- Dataset -
====================

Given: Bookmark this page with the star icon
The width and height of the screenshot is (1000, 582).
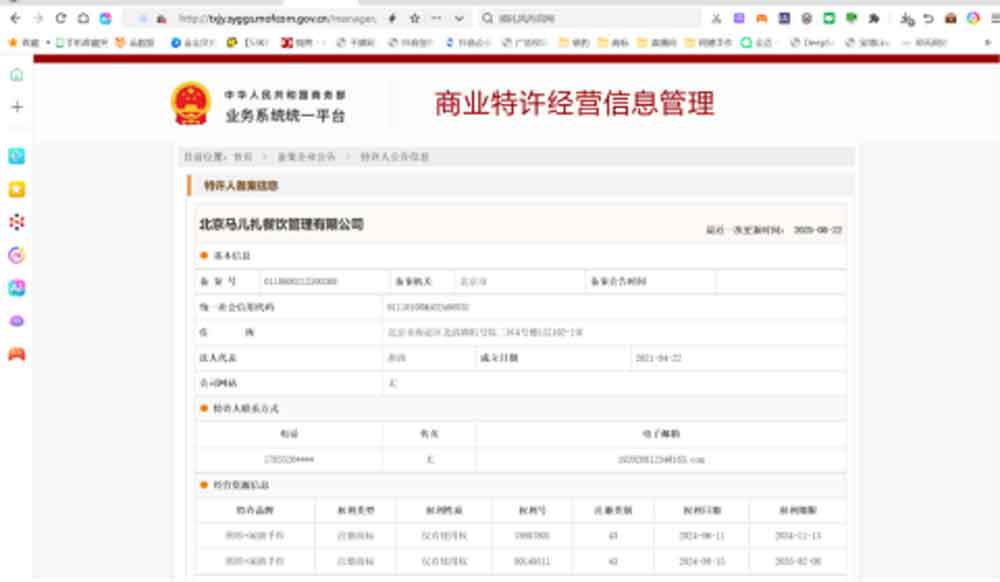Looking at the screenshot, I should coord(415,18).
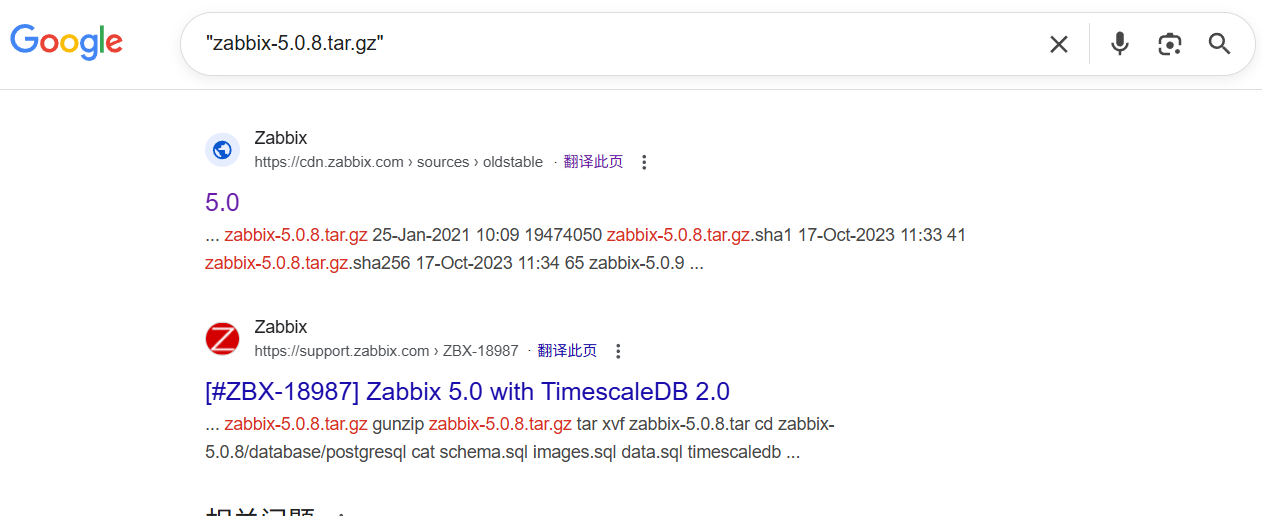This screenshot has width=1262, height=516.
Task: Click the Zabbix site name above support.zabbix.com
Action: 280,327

====================

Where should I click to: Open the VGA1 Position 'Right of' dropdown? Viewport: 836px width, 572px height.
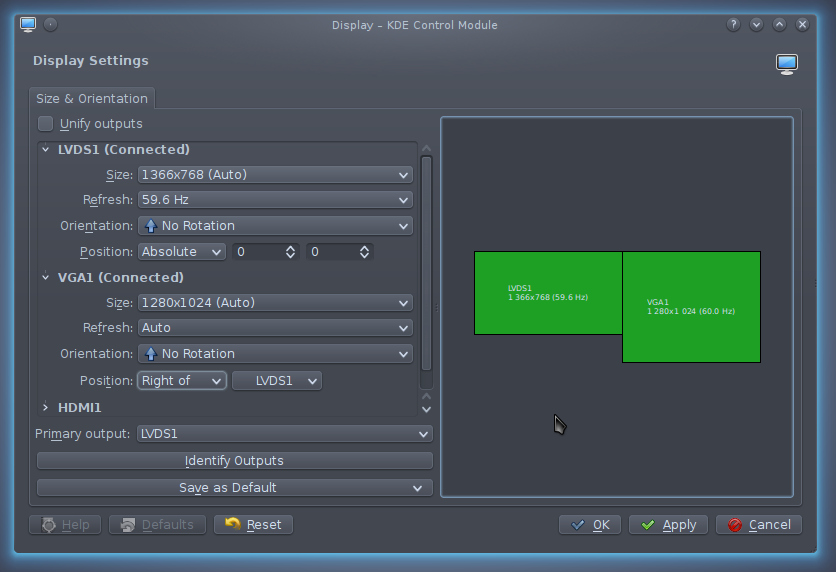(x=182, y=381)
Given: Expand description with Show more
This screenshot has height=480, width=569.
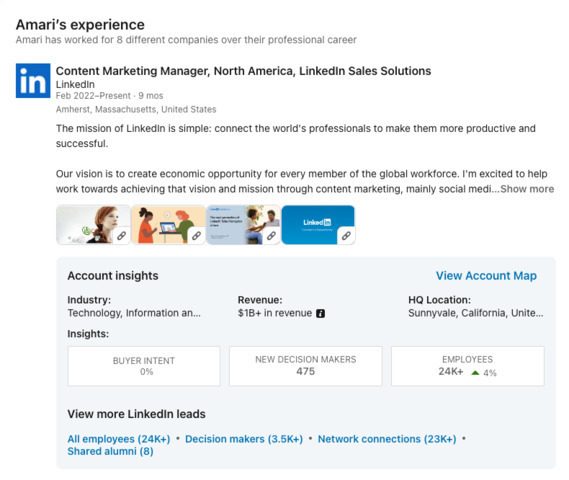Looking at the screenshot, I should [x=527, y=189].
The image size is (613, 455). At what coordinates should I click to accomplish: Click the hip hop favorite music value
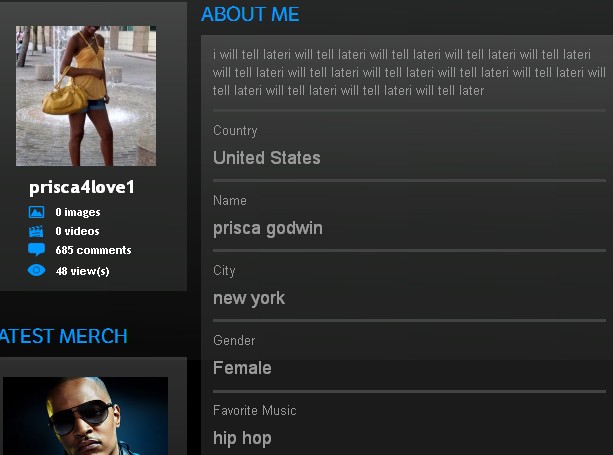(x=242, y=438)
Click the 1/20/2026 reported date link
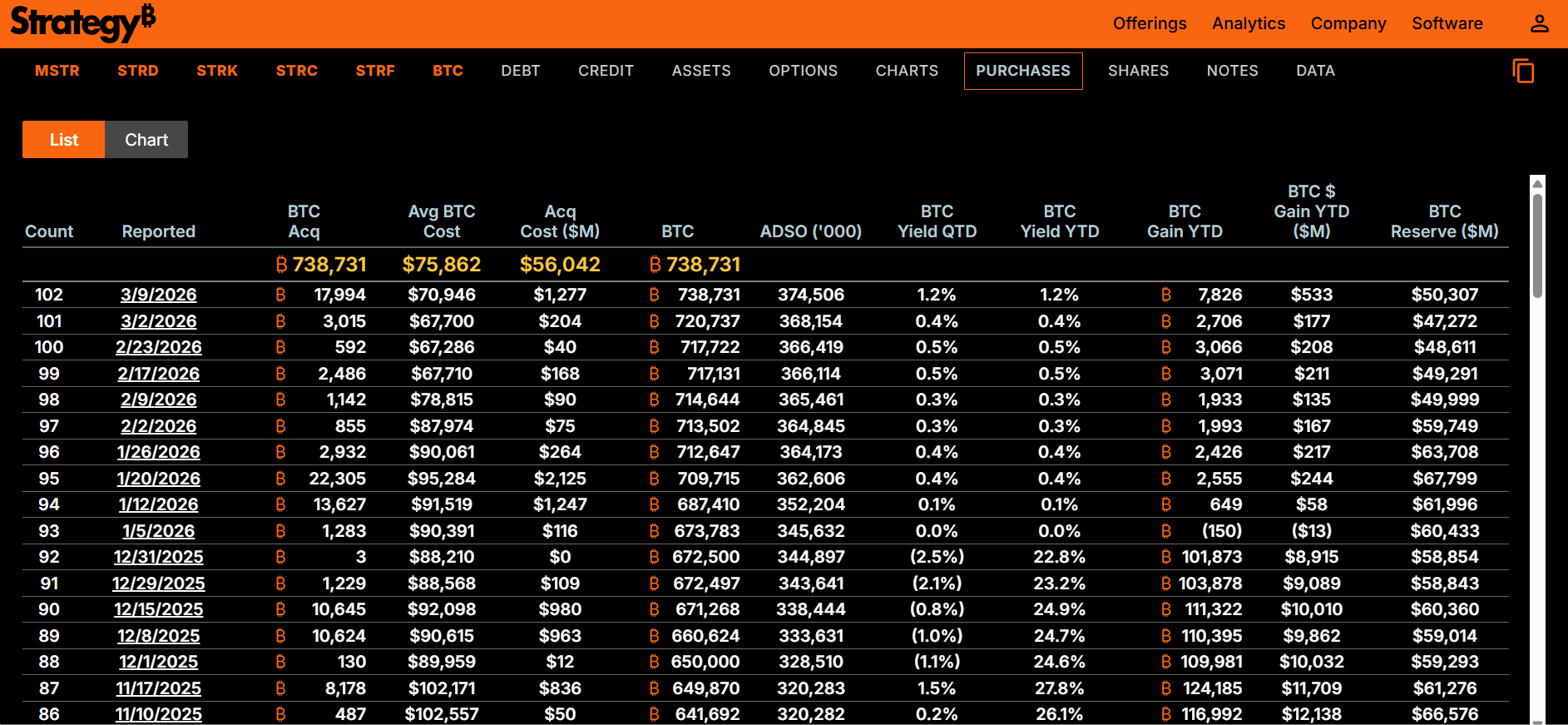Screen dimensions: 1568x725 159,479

====================

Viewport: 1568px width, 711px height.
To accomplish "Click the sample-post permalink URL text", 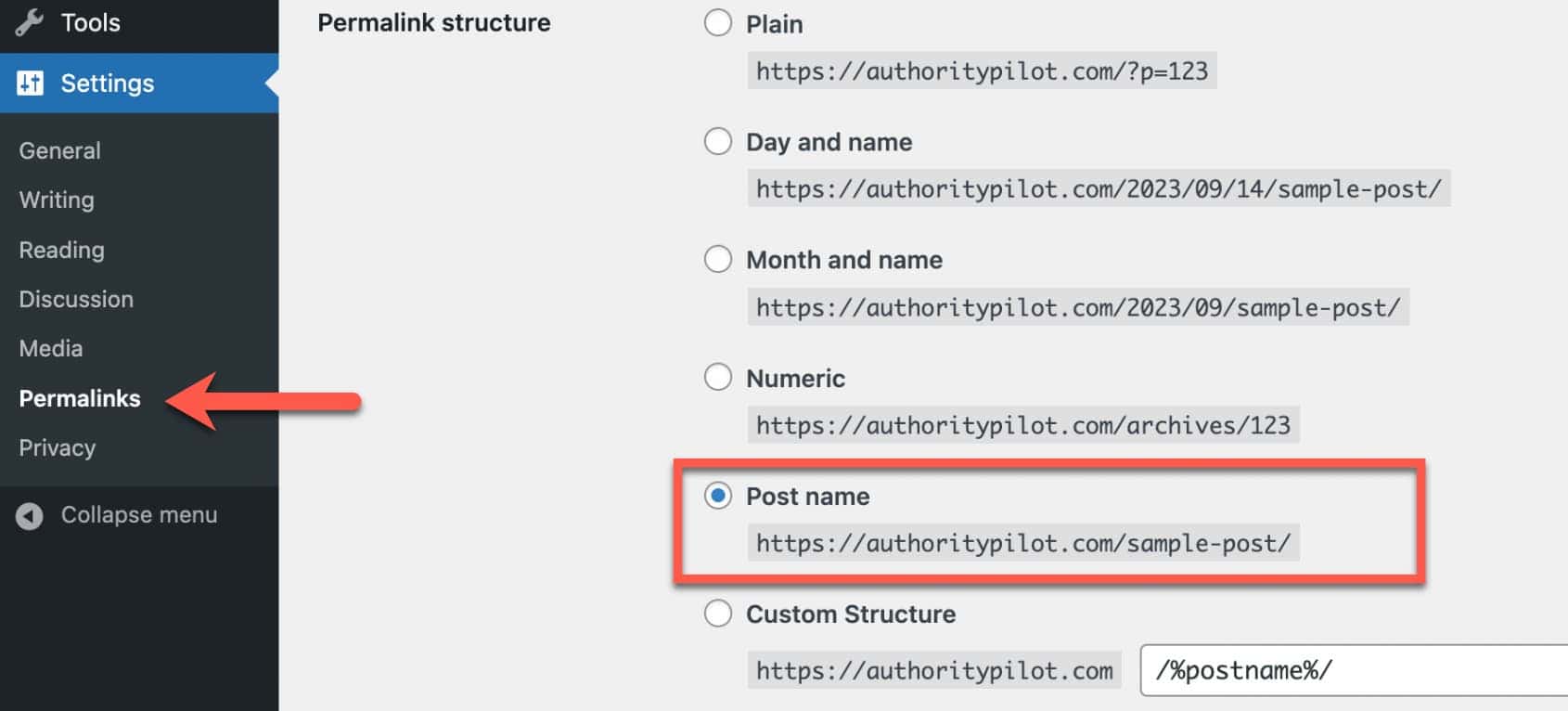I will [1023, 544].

====================

Which lines in the data above contain "with"? Show each one.

- Result -
Given: Bookmark this page with the star icon
Given: Expand description with Show more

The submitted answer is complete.